The one true story

July 14, 2016 § Leave a comment

Other people’s words on … writing

He said, ‘What is your job as a writer of fiction?’ And she said that her job as a writer of fiction was to report on the human condition, to tell us who we are and what we think and what we do.

from ‘My name is Lucy Barton
by Elizabeth Strout

When I first began this blog, I was adamant that, though I am a published writer, my blog would not be about writing. A writer can blog about things other than writing, right? A writer isn’t just a writer: a writer is a person; a writer has a life. That’s what I wanted to blog about.

Besides, it seemed to me that blogging about writing would be, in my case, an inexcusably audacious act. My thinking went like this: I have published only two books. I haven’t published anything since 2010. My books have gone out of print. What can I tell anyone about writing? Who would want to read what I had the temerity to say?

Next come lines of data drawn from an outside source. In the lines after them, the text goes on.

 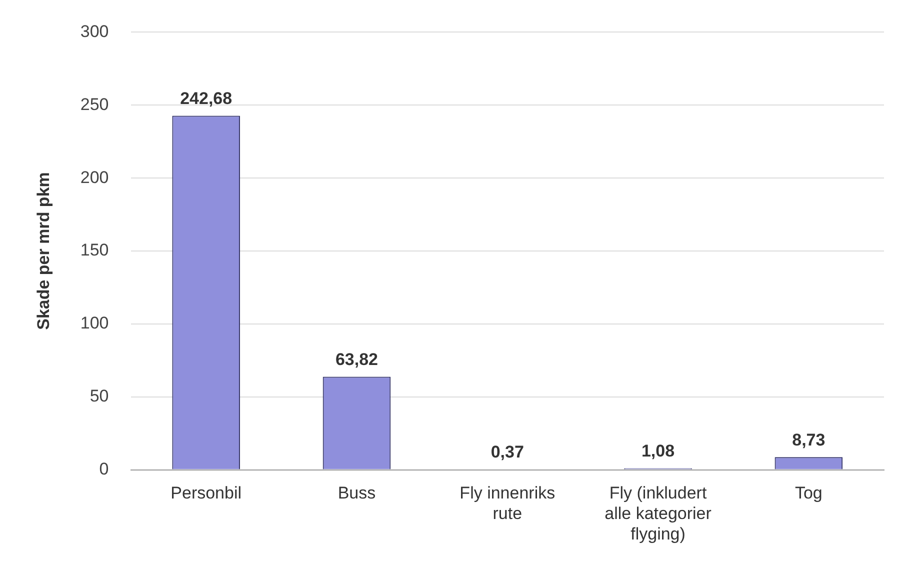 I want to click on y-tick-label: 0, so click(x=104, y=468). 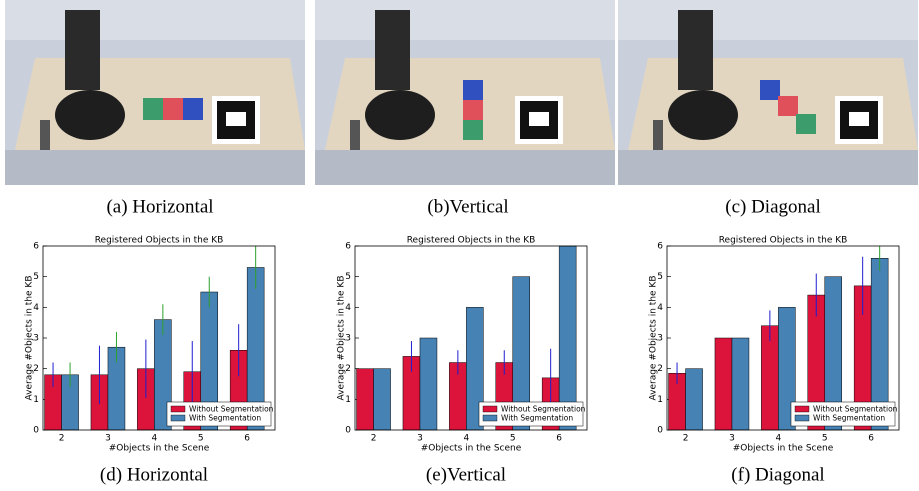 I want to click on photo-b, so click(x=465, y=92).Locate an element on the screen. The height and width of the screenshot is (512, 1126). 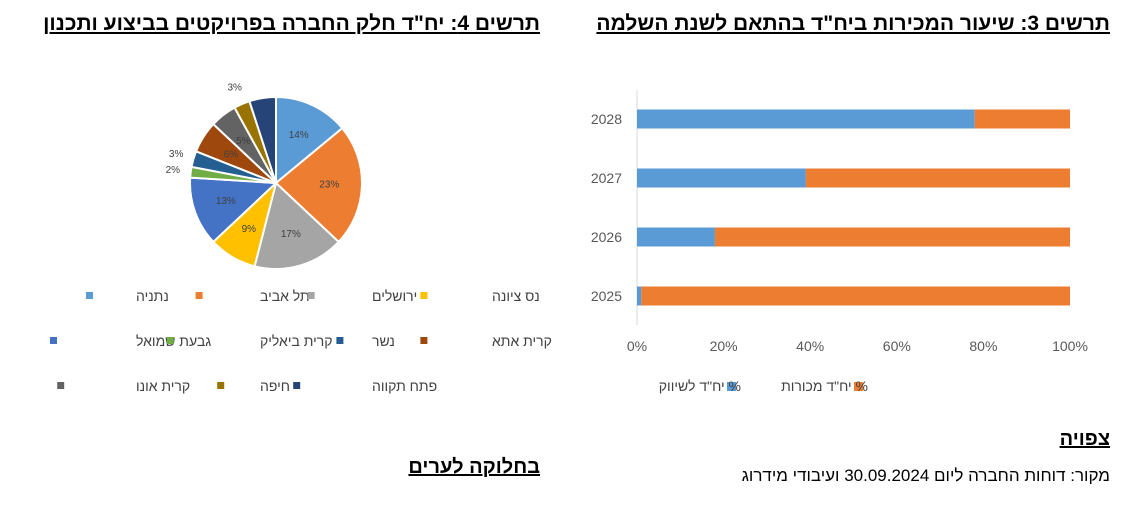
pie-legend-label-10: חיפה is located at coordinates (275, 386).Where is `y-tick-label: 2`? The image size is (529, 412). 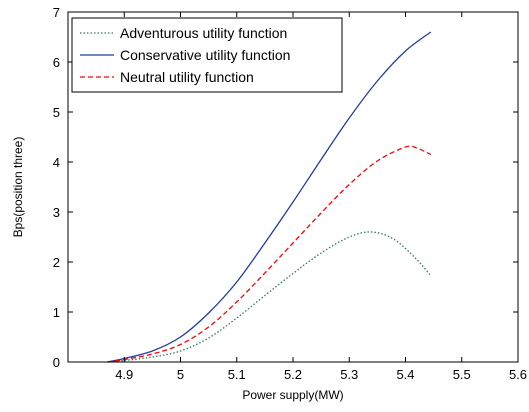 y-tick-label: 2 is located at coordinates (56, 262).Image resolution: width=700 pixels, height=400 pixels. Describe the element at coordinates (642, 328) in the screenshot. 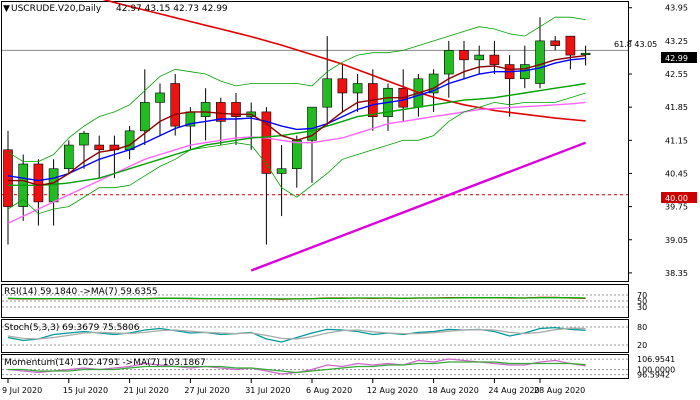

I see `panel-tick-label: 80` at that location.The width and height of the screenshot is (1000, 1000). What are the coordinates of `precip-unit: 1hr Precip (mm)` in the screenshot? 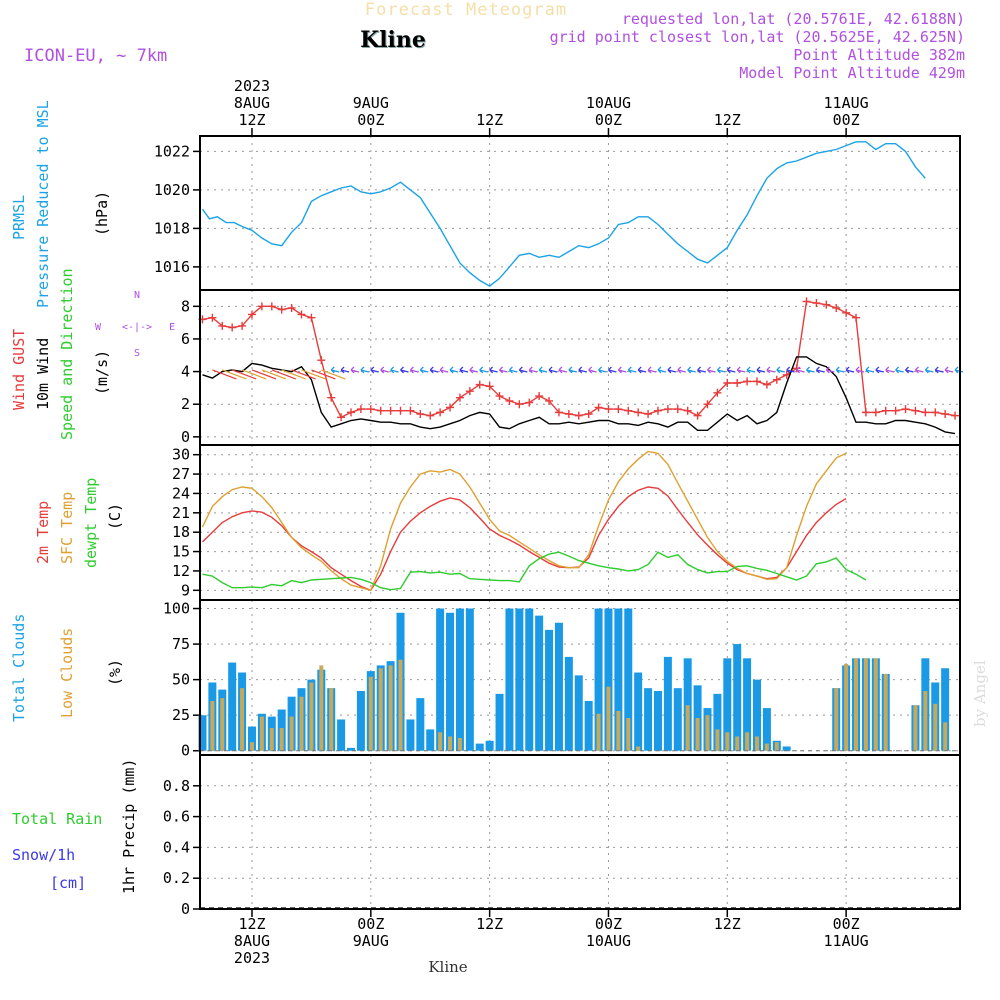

Early drafts: an audacious act

Early drafts: an audacious act

I don’t much like the word ‘writer’. Perhaps it’s because I haven’t published much and don’t make a living from my writing, but I feel pretentious and arrogant when I call myself one. I think of myself instead as someone who has written two books, and would like to write another one, but is struggling to do so.

That’s another word I don’t like: ‘struggle’. When I first began writing stories and fiction, the writing was an act of joy. It was a process of humble discovery. Each word that I wrote, each sentence, each chapter, was a journey. I was learning to do something new. I was learning to do something I loved. I was learning.

Writing is a learning process

Lessons in writing: all part of the learning process

So when I first read the words I’ve quoted above from Elizabeth Strout, I thought: Yes! Writing fiction, for me, has always been about opening myself up to sorrow, and to joy, and to humility, and to discovery. It’s about expressing those things, however afraid I am to do so. It’s about making sense of my life. It’s about trying to make something beautiful. It’s about having the temerity — the audacity, the arrogance — to share my words with other people: people who, like me, love reading.

Most of all, writing fiction, like blogging, is about sharing.

And so that’s the reason I’m posting these words about writing today. Call it pretension; call it temerity. Call it audacity; call it arrogance. Call it learning; call it sorrow; call it joy.

Elizabeth Strout again (from the same book):

You will have only one story … You’ll write your one story many ways. Don’t ever worry about story. You have only one.

Maybe this is the only story I have to share, but that doesn’t mean it’s not worth sharing.